Revision

This is Revision 2 of the multiple Send Queue benchmark. This version uses a new version of the Snabb software that allocates packet memory differently. The previous version reused the same packet buffer for all DMA Gather requests on a Send Queue. This version allocates a separate packet buffer to reference for each DMA Gather request.

This has a large impact on performance. The previous tests were probably exercising a bad case on the DMA subsystem.

Introduction

The purpose of this test report is to investigate the transmit performance of ConnectX-4 when sending 64-byte packets over multiple Send Queues. The results can be used to guide software design.

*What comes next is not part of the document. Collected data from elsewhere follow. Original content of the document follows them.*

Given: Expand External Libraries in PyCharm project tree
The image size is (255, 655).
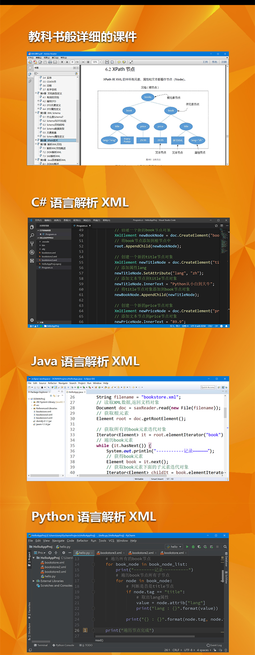Looking at the screenshot, I should pos(34,581).
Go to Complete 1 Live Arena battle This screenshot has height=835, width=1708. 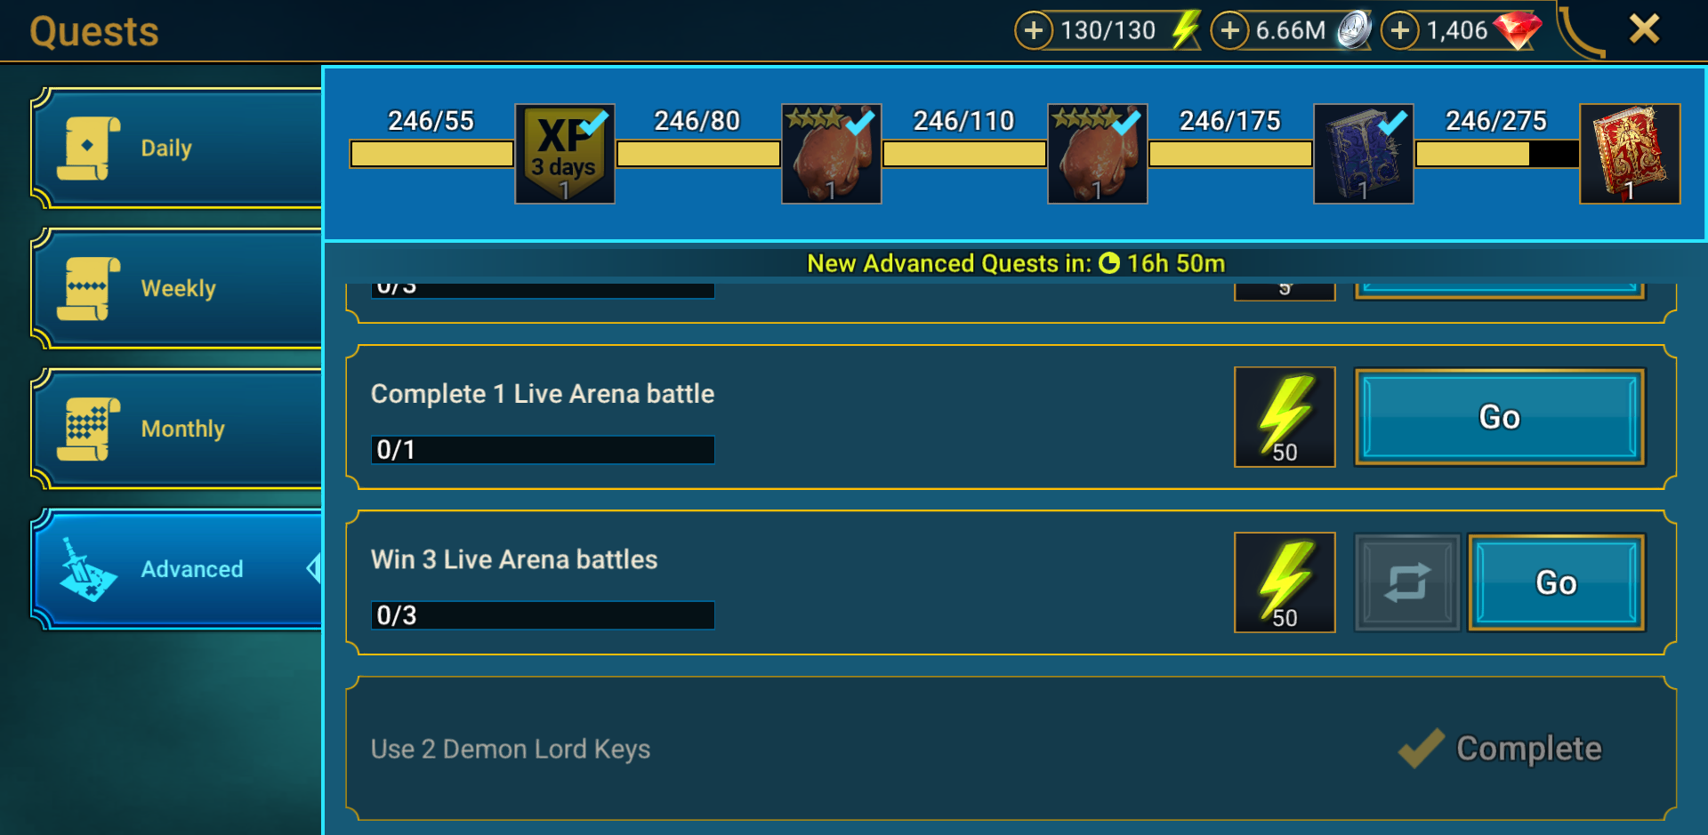click(x=1500, y=417)
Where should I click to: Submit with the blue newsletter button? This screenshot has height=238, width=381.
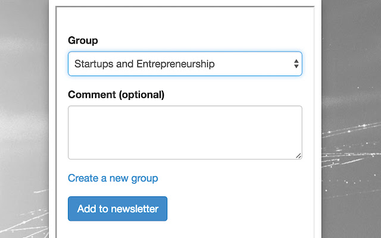click(x=117, y=209)
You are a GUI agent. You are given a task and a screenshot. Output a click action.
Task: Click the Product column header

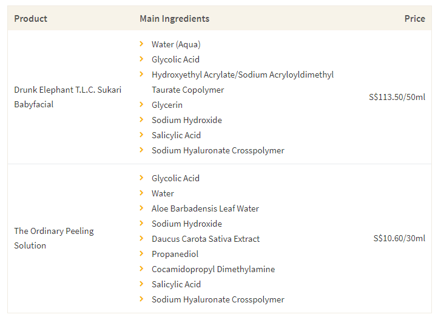point(30,19)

These results have not yet been reviewed by other parties. They may or may not be consistent with expectations.

Test setup

Fixed factors

  • Snabb “packetblaster” software optimized to prevent CPU bottlenecks (prototype with ConnectX-4 support).
  • Mellanox ConnectX-4 100G single-port ethernet card (PSID: MT_2180110032).
  • Firmware version 12.16.1020.
  • Send Work Queue Entries (WQEs) always 64-bytes:
    • 16B Control Segment.
    • 32B Ethernet Segment (16 payload bytes inline).
    • 16B Send Data Segment (remaining payload bytes on DMA gather).
  • Physical addresses (“rlkey”“) used for all Send WQEs.
  • Completion event requested once every 256 packets.
  • Single entry (“collapsed”) completion queue.
  • Packets are 64 bytes (60B on Work Queue + 4B ethernet CRC)
  • Packets are transmitted continuously for approximately one second.

Benchmark result is taken from hardware (“vport”) counter for sent packets.

Variable factors

  • SendQueues (number of Send Queues being operated in parallel)
  • QueueSize (number of Work Queue Entries for the Send Queue).

Results

Observations

Transmit performance with small packets depends on the combination of SendQueues and QueueSize.